Stored records
________

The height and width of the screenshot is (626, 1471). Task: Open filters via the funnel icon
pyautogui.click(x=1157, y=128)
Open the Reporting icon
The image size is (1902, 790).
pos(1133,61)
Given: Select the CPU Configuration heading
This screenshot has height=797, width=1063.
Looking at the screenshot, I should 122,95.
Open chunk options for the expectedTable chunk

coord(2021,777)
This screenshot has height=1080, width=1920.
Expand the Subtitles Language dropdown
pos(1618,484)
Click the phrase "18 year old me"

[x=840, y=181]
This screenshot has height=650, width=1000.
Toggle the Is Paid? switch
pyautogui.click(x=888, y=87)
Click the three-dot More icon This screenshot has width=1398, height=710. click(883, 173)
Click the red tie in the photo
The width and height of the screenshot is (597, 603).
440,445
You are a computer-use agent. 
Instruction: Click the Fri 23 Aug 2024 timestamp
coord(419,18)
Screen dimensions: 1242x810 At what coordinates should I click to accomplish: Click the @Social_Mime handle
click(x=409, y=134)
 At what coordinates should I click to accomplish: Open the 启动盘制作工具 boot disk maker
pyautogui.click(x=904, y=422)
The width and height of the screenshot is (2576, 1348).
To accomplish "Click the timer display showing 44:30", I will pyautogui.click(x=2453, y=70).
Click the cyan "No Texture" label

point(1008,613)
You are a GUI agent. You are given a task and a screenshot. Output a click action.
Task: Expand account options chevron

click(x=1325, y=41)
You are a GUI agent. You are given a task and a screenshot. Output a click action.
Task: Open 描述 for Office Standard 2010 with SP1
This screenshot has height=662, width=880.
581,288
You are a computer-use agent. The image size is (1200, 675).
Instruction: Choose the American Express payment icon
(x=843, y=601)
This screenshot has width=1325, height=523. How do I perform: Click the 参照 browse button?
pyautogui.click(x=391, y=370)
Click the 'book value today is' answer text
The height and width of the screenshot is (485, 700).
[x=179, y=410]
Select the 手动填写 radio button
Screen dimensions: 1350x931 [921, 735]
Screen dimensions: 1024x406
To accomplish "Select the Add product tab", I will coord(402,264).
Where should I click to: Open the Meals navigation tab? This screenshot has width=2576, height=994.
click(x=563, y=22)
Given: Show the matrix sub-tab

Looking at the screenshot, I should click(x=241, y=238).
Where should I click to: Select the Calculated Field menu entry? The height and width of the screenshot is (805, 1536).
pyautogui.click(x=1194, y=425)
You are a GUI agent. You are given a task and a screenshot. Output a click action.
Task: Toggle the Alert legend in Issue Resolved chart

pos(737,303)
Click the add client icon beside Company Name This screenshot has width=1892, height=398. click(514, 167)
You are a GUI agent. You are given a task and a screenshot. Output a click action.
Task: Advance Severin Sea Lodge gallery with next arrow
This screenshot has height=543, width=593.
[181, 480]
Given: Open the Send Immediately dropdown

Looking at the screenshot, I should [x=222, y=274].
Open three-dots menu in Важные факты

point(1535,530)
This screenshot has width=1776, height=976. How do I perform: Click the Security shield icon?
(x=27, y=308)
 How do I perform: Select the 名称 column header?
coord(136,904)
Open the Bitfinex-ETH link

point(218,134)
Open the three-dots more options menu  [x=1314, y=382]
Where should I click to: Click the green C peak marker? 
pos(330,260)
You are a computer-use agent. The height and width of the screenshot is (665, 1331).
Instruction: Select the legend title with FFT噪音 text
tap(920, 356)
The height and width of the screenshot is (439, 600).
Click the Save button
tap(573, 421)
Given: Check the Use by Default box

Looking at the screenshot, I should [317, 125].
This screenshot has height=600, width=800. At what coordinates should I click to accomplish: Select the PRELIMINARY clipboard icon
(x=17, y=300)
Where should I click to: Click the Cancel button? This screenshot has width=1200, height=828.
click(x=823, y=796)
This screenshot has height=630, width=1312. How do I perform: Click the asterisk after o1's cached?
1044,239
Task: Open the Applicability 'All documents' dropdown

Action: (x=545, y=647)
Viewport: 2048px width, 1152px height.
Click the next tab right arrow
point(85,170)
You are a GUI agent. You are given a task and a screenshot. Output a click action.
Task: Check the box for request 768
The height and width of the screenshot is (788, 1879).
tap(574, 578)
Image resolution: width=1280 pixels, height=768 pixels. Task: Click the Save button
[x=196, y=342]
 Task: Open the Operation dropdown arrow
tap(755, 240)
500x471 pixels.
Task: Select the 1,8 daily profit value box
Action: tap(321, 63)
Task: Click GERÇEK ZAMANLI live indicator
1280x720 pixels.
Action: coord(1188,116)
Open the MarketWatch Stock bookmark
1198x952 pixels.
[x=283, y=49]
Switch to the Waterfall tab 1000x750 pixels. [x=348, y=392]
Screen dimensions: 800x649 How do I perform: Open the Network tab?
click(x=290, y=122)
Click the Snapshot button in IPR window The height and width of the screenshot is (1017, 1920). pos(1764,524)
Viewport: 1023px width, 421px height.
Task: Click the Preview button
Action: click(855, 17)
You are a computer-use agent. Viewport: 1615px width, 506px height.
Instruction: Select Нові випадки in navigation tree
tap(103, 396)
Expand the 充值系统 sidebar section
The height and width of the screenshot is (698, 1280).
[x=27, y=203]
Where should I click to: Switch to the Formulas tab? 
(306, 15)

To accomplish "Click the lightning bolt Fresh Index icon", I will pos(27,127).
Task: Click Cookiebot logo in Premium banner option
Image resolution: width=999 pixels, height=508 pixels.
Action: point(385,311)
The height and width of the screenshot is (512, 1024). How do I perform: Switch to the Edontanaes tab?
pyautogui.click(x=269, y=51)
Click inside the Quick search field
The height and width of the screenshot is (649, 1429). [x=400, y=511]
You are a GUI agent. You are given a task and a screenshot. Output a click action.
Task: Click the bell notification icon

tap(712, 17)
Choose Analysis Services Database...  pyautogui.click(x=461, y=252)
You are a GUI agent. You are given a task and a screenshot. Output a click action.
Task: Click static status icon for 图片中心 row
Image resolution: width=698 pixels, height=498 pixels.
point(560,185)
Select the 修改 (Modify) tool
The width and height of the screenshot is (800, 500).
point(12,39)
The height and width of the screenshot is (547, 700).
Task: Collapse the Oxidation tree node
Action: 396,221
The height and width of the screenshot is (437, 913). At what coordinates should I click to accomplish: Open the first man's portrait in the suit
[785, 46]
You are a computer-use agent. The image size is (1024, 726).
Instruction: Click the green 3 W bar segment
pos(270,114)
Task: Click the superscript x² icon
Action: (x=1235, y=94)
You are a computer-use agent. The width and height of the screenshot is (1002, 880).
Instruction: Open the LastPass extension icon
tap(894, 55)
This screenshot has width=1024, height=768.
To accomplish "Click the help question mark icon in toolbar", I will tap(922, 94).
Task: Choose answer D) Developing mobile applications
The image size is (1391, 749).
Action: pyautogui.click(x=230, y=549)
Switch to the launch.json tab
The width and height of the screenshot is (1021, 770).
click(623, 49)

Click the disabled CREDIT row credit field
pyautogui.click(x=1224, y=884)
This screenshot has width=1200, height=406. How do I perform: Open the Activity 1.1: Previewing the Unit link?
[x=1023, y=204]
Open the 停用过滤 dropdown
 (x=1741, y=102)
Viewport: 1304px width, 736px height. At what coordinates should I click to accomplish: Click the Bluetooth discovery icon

________

_Prompt_. Copy every line from the records that holds the string "computer".

_Your response_.
You are a computer-use agent. 
You are a computer-use agent. The image size is (1200, 675).
You are a computer-use agent. The height and width of the screenshot is (665, 1331).
You are a computer-use agent. Viewport: 1615px width, 506px height.
You are a computer-use agent. The image size is (1024, 726).
You are a computer-use agent. The width and height of the screenshot is (1002, 880).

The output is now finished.